FROM python:3.12-slim
WORKDIR /code
COPY necessities.txt .
RUN pip set up --no-cache-dir -r necessities.txt
COPY . .
CMD ["uvicorn", "app.main:app", "--host", "0.0.0.0", "--port", "8000"]
We may also create a docker-compose.yml
file for working the appliance extra easily.
providers:
text2sql:
construct: .
env_file: .env
ports:
- "8000:8000"
restart: unless-stopped
volumes:
- ./demo.db:/code/demo.db
With the whole lot prepared, begin your Docker Desktop and run the next code to construct the appliance.
docker compose construct --no-cache
docker compose up -d
If the whole lot is finished properly, you may check the appliance by utilizing the next code. We’ll ask what number of clients now we have within the information.
curl -X POST "http://localhost:8000/question" -H "Content material-Sort: utility/json" -d "{"query":"What number of clients?"}"
The output will seem like this.
{"sql":"SELECT COUNT(*) AS customer_count FROM clients;","end result":[{"customer_count":4}]}
We are able to attempt one thing extra advanced, just like the variety of orders for every buyer:
curl -X POST "http://localhost:8000/question" -H "Content material-Sort: utility/json" -d "{"query":"What's the variety of orders positioned by every buyer"}"
With output like under.
{"sql":"SELECT customer_id, COUNT(*) AS number_of_orders FROM orders GROUP BY customer_id;","end result":[{"customer_id":1,"number_of_orders":2},{"customer_id":2,"number_of_orders":1},{"customer_id":3,"number_of_orders":1}]}
That’s all you have to construct a primary Textual content-to-SQL utility. You possibly can improve it additional with a front-end interface and a extra advanced system tailor-made to your wants.
# Wrapping Up
Knowledge is the center of any information work, and firms use it to make selections. Many instances, the system now we have is just too advanced, and we have to depend on generative AI to assist us navigate it.
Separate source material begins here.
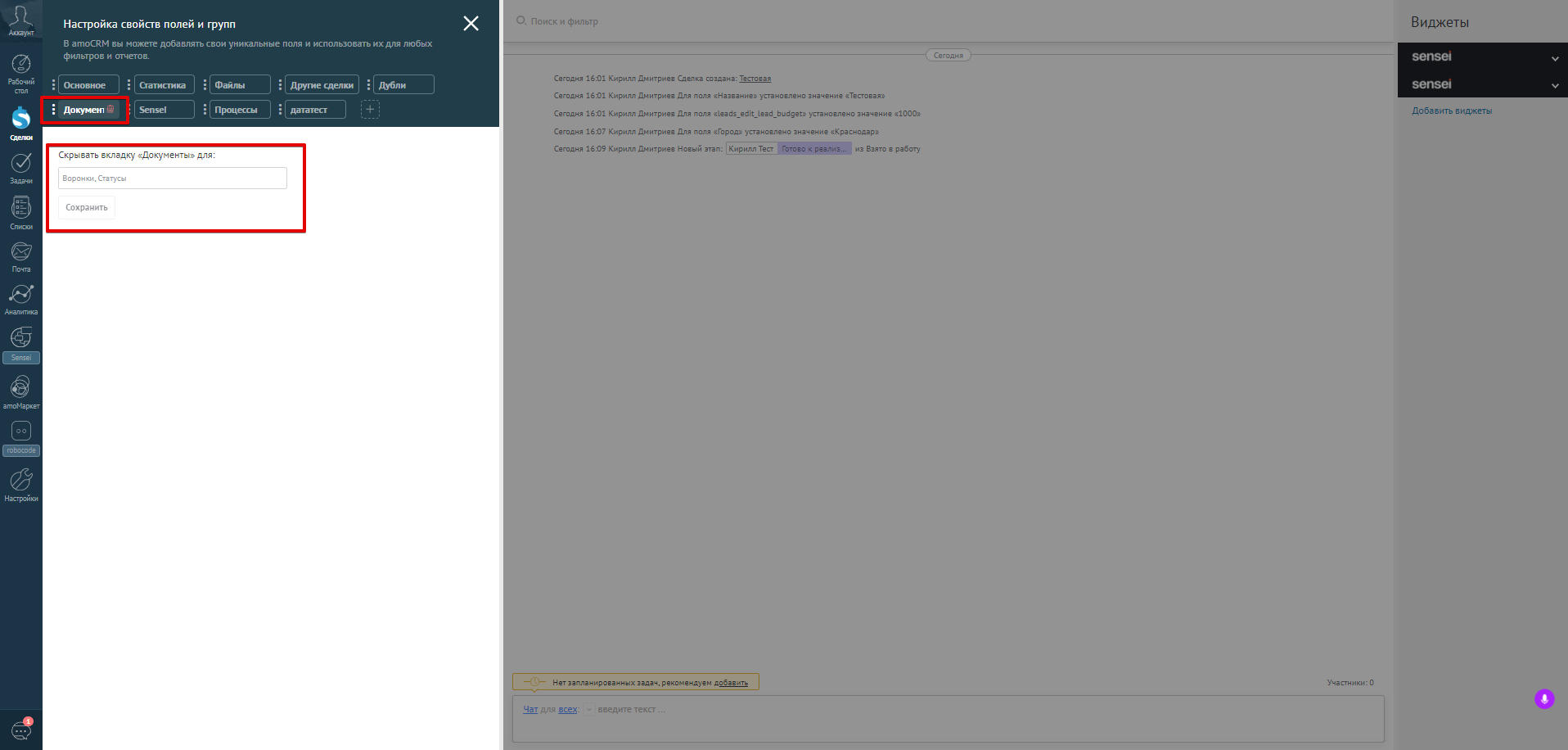This screenshot has height=750, width=1568.
Task: Open Аналитика in the left sidebar
Action: point(21,300)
On this article, now we have realized learn how to develop a easy Textual content-to-SQL utility utilizing the OpenAI mannequin, FastAPI, and SQLite.
I hope this has helped!
Cornellius Yudha Wijaya is an information science assistant supervisor and information author. Whereas working full-time at Allianz Indonesia, he likes to share Python and information suggestions through social media and writing media. Cornellius writes on a wide range of AI and machine studying subjects.